Kinds of Kindness – Review

Worth seeing: for some interesting performances and too few moments of surreal comedy that get lost in a meaningless triptych that feels like an overinflated student film
Director:Yorgos Lanthimos
Featuring:Emma Stone, Jesse Plemons, Willem Dafoe, Hong Chau, Hunter Schafer, Joe Alwyn, Mamoudou Athie, Margaret Qualley, Yorgos Stefanakos
Length:164 minutes
Certificate:18
Country:Ireland, UK, US
Released:28th June 2024

WHAT’S IT ABOUT?

When Robert (Jesse Plemons) decides he can no longer follow the orders of his controlling boss Raymond (Willem Dafoe), he loses his job – and his wife (Hong Chau). When it appears that a young woman, Rita (Emma Stone), has been taken on to replace him, Robert goes to extreme lengths to get his life back on track.

Police officer Daniel (Jesse Plemons) has been struggling to cope, since his marine biologist wife Liz (Emma Stone) failed to return from an expedition to a remote island. But when she’s finally found alive, Daniel’s relief is short-lived as he starts to question whether everything is as it seems.

Emily (Emma Stone) and Andrew (Jesse Plemons) belong to a sex cult led by Omi (Willem Dafoe) and Aka (Hong Chau). They’ve been sent to find a woman with the power to bring people back from the dead. Emily’s secret liaisons with her ex-husband (Joe Alwyn) and daughter get in the way of her mission.

WHAT’S IT LIKE?

After a series of films that saw the idiosyncratic Greek auteur Yorgos Lanthimos embraced by the industry – with The Favourite and Poor Things winning Oscars – this appears to be his attempt to win back his anti-establishment indie creds.

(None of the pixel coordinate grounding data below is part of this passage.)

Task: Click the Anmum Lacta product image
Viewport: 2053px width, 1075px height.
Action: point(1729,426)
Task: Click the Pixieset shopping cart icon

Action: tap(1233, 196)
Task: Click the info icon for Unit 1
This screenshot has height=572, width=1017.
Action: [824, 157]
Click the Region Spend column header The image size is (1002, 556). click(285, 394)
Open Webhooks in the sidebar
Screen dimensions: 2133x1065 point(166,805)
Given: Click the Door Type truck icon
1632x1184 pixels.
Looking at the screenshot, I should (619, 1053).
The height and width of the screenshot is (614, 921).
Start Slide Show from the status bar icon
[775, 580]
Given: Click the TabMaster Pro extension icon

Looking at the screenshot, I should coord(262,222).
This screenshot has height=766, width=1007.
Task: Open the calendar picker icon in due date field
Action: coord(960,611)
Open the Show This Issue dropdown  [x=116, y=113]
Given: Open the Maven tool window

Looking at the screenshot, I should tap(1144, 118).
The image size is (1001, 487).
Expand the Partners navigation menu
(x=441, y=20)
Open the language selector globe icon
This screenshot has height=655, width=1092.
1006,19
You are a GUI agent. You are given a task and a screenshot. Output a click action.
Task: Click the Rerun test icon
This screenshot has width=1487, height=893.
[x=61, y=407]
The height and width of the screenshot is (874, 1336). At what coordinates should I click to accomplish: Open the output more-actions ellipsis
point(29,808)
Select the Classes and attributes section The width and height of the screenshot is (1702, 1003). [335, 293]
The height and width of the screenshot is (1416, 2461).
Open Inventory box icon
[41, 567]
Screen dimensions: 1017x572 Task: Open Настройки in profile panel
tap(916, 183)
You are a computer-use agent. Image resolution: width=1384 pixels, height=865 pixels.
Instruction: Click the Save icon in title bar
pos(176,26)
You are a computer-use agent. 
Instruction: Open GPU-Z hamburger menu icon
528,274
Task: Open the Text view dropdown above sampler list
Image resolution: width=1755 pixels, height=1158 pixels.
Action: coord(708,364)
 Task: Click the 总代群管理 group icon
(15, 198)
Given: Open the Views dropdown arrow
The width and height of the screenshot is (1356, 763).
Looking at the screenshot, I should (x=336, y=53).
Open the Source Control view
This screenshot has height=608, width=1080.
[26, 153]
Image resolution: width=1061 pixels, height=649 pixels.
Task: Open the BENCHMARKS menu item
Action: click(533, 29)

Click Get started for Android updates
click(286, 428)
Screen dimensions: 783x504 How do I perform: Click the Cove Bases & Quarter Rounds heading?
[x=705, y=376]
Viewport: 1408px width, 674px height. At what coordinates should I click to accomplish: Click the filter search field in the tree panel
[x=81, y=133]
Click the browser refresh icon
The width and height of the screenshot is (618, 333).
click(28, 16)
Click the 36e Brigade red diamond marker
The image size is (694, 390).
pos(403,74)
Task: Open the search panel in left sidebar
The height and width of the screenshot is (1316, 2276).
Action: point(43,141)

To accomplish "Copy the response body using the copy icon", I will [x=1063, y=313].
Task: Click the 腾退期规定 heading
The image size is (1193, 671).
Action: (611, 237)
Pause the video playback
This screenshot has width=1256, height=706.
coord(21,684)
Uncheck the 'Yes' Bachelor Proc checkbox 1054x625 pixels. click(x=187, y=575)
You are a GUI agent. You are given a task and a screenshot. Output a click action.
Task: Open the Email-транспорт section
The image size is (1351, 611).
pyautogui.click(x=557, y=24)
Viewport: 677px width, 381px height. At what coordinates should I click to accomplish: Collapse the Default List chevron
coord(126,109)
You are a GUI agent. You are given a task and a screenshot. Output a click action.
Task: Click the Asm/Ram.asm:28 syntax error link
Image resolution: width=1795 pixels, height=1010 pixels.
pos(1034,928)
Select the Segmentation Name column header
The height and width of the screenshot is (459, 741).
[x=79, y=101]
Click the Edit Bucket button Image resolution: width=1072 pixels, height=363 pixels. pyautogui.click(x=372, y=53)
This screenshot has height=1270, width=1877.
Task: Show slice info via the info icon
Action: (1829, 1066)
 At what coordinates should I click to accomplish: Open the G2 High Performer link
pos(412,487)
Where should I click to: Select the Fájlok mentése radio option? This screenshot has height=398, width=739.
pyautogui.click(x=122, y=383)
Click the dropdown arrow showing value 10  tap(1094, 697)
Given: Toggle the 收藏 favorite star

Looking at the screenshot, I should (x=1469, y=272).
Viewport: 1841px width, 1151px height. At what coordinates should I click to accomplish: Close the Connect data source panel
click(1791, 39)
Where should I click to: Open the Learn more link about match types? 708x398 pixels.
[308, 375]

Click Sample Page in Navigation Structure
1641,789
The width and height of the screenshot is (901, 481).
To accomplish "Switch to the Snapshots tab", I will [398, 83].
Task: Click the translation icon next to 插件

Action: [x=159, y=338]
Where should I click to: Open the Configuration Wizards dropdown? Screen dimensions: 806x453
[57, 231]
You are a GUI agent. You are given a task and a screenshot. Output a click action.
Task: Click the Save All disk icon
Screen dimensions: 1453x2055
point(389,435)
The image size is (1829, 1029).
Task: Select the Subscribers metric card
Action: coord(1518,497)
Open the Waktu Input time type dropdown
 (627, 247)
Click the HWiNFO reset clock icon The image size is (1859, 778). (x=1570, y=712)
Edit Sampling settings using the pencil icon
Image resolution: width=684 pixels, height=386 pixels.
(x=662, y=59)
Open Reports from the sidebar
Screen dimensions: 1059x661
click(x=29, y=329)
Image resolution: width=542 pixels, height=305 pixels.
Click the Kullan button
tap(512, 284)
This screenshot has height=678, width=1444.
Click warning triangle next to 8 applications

Six main actors take on different roles in each of three short films – linked, seemingly, only by a very minor supporting character and a darkly comic sense of humour.

At times, the various stories are intriguing – they push boundaries and raise questions – sometimes they feel like they’re pushing the limits of credibility – but that’s not necessarily a problem – especially from a director who made a film in which putting a goat’s brain into a human was just par for the course. The main performances are always confident – and showing how different they can come across on screen certainly demonstrates their acting ability.

There are moments of surreal comedy – some work but others feel somewhat arch – and there are a handful of moments so shocking that you’ll be watching from behind your fingers – it’s almost like horror by numbers.

But while Lanthimos and his team are clearly trying to be bold – and different – each story, coming in at just under an hour, fails to deliver on its promise, fizzling out or simply throwing in a twist that poses more questions than it answers – and not in a clever way.

Rather than coming out impressed, you’ll feel manipulated – almost violated – and certainly unsatisfied and cheated – fans of Lanthimos will also find themselves feeling rather disappointed.

It’s the apparent disconnect between the elements of the anthology that makes you wonder what the point of it all was – would completing one film not have been better than delivering three unfinished or rushed ones?

It’s not awful, but when you know what Lanthimos and his team can deliver when they’re at the top of their game, you feel let down when you’re given nearly three hours of what feels like a graduation film – even down to its ironic title – from a student who’s trying to make his mark by gathering a group of friends together and finding three different ways to use a hospital location. They seem to be having fun – but at our expense.

He’s almost literally going so far back to his anti-establishment roots that he’s found himself back at film school.